**Document text**
=-=-=-=-=
# Collections other than snakes?



## Flexxx (Feb 21, 2020)

What else besides snakes do you collect? Any strange, weird or wonderful?
Post some pics and/or tell us about what you collect.
Me im a borderline hoarder haha, I collect way to many things. A few things I collect are beer cans and bottles, I must have several hundred of them, all still full
Jack Daniels also all still full
Rubik's cubes got over 100 of them too.
low rider and old-school pushbikes.
And my oddity collection with everything from vintage medical equipment and animal bones to preserved fox head in a jar and human skulls.

Show us what you collect!!!


----------



## Pythonguy1 (Apr 18, 2020)

Flexxx said:


> What else besides snakes do you collect? Any strange, weird or wonderful?
> Post some pics and/or tell us about what you collect.
> Me im a borderline hoarder haha, I collect way to many things. A few things I collect are beer cans and bottles, I must have several hundred of them, all still full
> Jack Daniels also all still full
> ...


I think nowadays most people have started collecting toilet paper.


----------



## dragonlover1 (Apr 18, 2020)

I used to collect beer bottles, My brother and I would try something exotic every week end, some were nice and some were absolutely disgusting but all the bottles,cans were lined up on the shelf till my wife got the .... and we had to throw them out. 
My major collection is things related to The Phantom. I have a couple of thousand comics from around the world plus lots of other memorabilia.
I also collect edged weapons,I think knives,swords etc. are art. I also have a few old cameras and associated bits and pieces.
I also have hundreds of old coins, if anybody wants some PM me


----------



## nuttylizardguy (Apr 18, 2020)
=-=-=-=-=
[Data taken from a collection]
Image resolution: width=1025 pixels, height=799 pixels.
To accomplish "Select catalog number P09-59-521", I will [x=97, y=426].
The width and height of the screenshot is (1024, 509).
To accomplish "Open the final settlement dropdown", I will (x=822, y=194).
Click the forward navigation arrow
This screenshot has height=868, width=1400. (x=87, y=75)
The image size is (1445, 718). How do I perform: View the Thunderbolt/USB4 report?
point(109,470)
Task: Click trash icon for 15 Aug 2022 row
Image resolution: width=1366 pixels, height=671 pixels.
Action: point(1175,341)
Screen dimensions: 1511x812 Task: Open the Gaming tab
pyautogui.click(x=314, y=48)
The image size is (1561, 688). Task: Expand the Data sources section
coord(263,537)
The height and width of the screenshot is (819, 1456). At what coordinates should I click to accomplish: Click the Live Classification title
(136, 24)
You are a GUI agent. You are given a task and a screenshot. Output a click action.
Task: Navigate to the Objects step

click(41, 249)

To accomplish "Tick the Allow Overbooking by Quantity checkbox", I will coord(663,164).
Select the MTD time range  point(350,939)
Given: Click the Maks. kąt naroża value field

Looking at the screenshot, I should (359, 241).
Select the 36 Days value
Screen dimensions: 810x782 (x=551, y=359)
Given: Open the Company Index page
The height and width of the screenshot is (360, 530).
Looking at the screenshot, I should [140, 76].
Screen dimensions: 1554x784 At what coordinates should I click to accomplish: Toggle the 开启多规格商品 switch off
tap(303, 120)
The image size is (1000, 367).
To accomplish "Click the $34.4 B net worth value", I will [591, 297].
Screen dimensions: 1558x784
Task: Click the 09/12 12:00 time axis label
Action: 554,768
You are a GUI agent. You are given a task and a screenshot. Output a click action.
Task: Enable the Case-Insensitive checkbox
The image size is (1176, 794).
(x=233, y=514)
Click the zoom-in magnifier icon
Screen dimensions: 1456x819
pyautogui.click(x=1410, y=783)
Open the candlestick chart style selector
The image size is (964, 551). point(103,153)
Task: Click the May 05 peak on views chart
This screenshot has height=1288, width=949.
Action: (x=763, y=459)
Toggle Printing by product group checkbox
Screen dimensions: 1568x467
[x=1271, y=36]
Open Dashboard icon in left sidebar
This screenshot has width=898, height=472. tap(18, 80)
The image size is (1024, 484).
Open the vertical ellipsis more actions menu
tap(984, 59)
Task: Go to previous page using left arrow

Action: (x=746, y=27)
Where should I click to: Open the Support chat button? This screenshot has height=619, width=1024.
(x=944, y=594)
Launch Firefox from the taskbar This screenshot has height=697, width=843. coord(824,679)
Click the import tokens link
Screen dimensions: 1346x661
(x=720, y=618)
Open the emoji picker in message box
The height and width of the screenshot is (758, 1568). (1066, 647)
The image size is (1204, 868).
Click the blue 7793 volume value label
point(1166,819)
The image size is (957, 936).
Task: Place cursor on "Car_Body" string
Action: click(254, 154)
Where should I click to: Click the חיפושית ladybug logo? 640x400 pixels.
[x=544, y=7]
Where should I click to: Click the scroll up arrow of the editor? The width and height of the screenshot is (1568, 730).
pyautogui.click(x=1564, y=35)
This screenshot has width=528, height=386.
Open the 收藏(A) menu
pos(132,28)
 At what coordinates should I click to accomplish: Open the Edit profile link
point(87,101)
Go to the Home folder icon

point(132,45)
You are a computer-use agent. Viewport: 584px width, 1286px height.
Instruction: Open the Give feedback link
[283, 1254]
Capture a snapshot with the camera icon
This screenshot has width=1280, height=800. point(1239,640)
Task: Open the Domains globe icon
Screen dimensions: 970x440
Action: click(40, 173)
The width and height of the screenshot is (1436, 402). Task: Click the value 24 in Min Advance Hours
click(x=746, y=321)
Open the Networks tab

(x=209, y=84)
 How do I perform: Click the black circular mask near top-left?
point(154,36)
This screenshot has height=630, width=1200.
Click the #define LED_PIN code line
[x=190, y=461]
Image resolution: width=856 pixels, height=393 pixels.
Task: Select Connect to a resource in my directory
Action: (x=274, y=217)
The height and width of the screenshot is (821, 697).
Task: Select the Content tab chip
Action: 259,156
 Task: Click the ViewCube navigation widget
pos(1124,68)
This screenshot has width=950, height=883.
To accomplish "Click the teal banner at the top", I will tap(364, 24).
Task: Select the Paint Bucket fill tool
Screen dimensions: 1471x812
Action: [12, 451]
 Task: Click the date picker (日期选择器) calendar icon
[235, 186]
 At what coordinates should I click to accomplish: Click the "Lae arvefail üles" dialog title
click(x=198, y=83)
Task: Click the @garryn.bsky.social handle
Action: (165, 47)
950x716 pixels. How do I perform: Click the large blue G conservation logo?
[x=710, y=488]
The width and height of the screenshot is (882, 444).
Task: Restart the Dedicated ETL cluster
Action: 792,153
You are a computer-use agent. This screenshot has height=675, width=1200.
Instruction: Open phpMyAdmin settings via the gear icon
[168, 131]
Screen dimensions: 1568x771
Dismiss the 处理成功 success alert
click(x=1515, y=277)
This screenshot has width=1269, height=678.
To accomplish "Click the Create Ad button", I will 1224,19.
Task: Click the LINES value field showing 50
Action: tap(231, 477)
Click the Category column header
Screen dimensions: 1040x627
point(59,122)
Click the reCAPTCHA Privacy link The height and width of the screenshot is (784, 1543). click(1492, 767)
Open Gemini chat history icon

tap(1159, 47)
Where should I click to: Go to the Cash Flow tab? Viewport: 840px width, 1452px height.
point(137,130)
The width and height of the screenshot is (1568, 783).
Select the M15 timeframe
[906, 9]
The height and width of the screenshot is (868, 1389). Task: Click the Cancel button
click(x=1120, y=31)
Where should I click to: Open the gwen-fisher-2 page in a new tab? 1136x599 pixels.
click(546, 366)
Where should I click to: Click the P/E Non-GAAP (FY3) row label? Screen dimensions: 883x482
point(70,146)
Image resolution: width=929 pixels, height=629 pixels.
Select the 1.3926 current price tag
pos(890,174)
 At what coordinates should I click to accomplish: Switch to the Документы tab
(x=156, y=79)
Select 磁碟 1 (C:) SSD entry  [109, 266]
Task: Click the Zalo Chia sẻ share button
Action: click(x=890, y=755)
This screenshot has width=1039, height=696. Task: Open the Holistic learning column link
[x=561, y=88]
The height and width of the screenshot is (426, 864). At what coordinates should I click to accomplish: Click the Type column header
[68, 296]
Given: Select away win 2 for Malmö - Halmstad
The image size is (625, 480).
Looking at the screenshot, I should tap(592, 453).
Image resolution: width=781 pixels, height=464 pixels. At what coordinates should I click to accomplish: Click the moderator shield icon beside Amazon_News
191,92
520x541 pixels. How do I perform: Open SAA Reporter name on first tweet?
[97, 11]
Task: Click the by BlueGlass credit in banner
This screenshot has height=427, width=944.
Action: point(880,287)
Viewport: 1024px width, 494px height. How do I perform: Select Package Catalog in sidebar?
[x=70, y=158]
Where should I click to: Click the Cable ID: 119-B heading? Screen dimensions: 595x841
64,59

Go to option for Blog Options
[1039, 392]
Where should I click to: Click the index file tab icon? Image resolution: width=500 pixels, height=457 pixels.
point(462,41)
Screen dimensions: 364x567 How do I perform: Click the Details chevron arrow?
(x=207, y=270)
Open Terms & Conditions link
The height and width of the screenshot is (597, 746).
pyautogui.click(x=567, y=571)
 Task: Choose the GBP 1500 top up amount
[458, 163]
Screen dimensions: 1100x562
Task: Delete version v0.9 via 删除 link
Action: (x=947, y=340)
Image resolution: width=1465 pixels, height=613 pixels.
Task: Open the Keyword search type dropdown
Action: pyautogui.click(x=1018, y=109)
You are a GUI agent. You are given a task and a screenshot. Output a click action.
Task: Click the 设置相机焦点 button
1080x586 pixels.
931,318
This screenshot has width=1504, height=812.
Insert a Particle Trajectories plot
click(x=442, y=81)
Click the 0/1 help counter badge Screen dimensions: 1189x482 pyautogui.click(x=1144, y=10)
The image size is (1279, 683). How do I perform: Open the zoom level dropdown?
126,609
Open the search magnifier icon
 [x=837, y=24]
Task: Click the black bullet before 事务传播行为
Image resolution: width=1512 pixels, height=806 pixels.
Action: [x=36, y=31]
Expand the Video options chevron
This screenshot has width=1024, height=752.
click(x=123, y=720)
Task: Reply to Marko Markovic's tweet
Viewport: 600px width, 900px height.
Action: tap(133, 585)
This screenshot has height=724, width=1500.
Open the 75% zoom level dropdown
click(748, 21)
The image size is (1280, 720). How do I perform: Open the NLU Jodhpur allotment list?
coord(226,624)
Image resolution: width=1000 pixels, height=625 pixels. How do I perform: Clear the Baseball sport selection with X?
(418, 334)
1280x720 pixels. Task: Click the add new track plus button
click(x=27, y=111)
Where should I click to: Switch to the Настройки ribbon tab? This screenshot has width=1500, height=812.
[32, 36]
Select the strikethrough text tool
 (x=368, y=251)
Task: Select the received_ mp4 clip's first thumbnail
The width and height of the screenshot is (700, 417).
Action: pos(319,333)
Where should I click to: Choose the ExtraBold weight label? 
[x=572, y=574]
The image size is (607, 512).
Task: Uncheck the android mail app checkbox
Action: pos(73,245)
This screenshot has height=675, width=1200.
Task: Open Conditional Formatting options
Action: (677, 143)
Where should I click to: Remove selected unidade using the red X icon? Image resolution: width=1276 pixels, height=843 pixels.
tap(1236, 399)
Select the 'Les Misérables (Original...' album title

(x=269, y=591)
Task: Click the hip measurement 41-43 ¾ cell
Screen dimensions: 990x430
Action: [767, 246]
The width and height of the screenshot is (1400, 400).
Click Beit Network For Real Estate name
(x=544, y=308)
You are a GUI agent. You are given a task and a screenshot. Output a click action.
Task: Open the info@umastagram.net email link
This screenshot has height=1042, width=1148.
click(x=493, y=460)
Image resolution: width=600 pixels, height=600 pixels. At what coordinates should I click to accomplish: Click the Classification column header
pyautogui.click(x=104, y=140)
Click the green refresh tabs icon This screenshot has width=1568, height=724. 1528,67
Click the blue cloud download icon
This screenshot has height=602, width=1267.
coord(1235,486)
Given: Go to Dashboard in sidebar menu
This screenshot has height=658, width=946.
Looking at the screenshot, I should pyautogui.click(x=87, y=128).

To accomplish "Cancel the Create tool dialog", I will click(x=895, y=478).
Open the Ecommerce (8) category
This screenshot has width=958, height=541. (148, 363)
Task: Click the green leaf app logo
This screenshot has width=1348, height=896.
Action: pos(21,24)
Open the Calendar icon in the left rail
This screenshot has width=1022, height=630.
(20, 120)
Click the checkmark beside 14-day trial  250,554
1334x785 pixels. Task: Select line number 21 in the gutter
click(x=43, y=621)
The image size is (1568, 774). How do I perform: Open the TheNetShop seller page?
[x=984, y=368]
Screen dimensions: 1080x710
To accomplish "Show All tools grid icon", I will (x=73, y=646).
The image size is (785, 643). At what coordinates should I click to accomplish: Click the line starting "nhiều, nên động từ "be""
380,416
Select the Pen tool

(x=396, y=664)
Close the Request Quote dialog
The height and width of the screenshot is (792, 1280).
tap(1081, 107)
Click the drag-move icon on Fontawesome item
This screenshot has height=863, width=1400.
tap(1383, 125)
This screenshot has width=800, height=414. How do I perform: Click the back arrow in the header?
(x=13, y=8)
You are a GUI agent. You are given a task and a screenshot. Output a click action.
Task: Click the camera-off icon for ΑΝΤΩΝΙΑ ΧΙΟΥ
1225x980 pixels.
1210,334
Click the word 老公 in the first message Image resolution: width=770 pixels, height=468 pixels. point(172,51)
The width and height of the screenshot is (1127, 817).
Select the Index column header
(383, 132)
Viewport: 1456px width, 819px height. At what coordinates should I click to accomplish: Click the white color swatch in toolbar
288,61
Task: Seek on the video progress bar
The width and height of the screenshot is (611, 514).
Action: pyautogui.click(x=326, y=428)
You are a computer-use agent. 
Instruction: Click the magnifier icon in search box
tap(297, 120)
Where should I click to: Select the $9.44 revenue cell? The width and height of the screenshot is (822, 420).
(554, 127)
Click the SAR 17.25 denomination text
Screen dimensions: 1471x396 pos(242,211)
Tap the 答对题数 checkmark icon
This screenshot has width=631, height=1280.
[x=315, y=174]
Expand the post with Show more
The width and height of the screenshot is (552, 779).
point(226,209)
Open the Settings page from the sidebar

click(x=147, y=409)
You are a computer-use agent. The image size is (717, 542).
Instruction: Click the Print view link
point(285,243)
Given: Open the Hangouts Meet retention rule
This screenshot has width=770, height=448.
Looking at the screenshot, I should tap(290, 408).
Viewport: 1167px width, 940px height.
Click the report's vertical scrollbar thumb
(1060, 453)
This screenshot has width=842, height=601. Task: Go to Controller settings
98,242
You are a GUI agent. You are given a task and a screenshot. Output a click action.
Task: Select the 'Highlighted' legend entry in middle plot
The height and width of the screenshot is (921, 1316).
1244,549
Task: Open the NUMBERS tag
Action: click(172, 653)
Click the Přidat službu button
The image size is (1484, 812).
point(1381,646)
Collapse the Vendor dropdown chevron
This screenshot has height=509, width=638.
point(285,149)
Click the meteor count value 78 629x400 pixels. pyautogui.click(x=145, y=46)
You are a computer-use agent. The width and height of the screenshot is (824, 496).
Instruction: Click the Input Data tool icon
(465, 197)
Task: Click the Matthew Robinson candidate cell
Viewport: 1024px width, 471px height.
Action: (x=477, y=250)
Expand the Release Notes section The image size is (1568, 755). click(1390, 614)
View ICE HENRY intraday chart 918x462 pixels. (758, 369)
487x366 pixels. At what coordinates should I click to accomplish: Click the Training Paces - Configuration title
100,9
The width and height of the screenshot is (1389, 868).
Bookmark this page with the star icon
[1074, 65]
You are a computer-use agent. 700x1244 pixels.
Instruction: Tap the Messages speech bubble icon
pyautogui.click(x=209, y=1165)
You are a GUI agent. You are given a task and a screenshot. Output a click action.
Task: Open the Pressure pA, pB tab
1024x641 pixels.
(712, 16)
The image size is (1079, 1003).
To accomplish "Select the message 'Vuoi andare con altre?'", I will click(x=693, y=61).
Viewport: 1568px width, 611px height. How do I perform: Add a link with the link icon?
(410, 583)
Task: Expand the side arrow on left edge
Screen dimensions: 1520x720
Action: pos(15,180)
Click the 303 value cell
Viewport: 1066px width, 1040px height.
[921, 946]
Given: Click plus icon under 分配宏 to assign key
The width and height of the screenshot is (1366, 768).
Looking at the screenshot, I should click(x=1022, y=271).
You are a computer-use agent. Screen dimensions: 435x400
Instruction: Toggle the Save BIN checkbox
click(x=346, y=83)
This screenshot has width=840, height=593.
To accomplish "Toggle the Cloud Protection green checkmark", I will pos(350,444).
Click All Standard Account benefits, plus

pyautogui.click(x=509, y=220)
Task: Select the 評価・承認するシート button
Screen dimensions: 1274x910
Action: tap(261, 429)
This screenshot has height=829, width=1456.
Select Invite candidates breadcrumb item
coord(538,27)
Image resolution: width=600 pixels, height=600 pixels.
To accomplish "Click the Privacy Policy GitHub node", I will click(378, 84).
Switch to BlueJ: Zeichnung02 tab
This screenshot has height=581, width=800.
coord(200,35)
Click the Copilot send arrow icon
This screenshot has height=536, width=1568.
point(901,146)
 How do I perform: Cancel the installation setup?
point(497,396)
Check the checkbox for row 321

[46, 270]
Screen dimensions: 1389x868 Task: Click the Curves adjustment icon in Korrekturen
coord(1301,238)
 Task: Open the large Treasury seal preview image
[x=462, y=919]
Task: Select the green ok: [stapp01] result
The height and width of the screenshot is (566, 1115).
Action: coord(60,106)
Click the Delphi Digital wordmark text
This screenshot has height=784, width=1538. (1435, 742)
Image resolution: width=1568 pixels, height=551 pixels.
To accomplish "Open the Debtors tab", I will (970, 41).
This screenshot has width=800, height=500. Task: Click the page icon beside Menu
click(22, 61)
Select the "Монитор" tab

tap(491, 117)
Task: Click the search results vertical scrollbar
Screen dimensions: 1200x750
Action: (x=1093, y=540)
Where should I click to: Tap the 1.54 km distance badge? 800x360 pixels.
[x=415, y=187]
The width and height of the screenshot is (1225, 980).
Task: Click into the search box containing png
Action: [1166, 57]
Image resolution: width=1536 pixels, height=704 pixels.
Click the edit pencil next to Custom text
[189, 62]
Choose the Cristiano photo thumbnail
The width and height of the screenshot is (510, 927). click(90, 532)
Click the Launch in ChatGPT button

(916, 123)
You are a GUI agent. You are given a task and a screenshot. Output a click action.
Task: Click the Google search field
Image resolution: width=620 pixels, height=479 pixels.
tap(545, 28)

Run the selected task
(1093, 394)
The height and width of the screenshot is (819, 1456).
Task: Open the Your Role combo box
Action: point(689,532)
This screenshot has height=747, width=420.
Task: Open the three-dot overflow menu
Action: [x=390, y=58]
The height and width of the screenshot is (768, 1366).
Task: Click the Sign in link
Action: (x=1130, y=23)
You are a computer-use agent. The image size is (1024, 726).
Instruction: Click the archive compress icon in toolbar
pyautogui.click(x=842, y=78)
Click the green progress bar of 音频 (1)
=-=-=-=-=
**Exercise requirements**
Carry on the forum thread about collections other than snakes from the point where it stops.

**Output below**
SLR and DSLR cameras, camera lenses, telescopes ( for astrophotography ), eyepieces ( I have fine collection of Naglers ) = life long interest in astronomy , fishing rods ( I build all my own as custom jobs ) , fishing reels ( mostly big Alveys , but I do have some very good overheads, baitcasters, and top quality eggbeaters ) = been a keen fisho since I was kid , physics , chemistry , advanced maths , and engineering reference texts = life long learner / student , and I've collected multiple dual degrees ( Chemistry , then Chemical Engineering & Maths , then Computer Engineering & Physics, , Engineering Management ).


----------



## Pythonguy1 (Apr 19, 2020)

dragonlover1 said:


> I used to collect beer bottles, My brother and I would try something exotic every week end, some were nice and some were absolutely disgusting but all the bottles,cans were lined up on the shelf till my wife got the .... and we had to throw them out.


Ha ha, been there. My brother and I used to collect wine bottle lids ( Wolf Blass were the prized ones), we had over a hundred of them all displayed out on an old shoe shelf. However when mum found out......


----------



## Herpetology (Apr 19, 2020)

My sister collected movie tickets, she would use Card binders to store them and had a few full of them


----------



## mrkos (Apr 19, 2020)

Longbows


----------



## Ryan-James (Apr 20, 2020)

mrkos said:


> Longbows


Nice! x2 I also have collected heaps of primitive hunting equipment, skins, furs, antlers etc, when I had more time I used to forge knives and axes and things, made my own bows and arrows and did a lot of flintknapping and primitive skill stuff.

I also have a mighty fine collection of invertebrates (mainly au tarantulas and trapdoor spider species).


----------



## Flaviemys purvisi (Jul 24, 2020)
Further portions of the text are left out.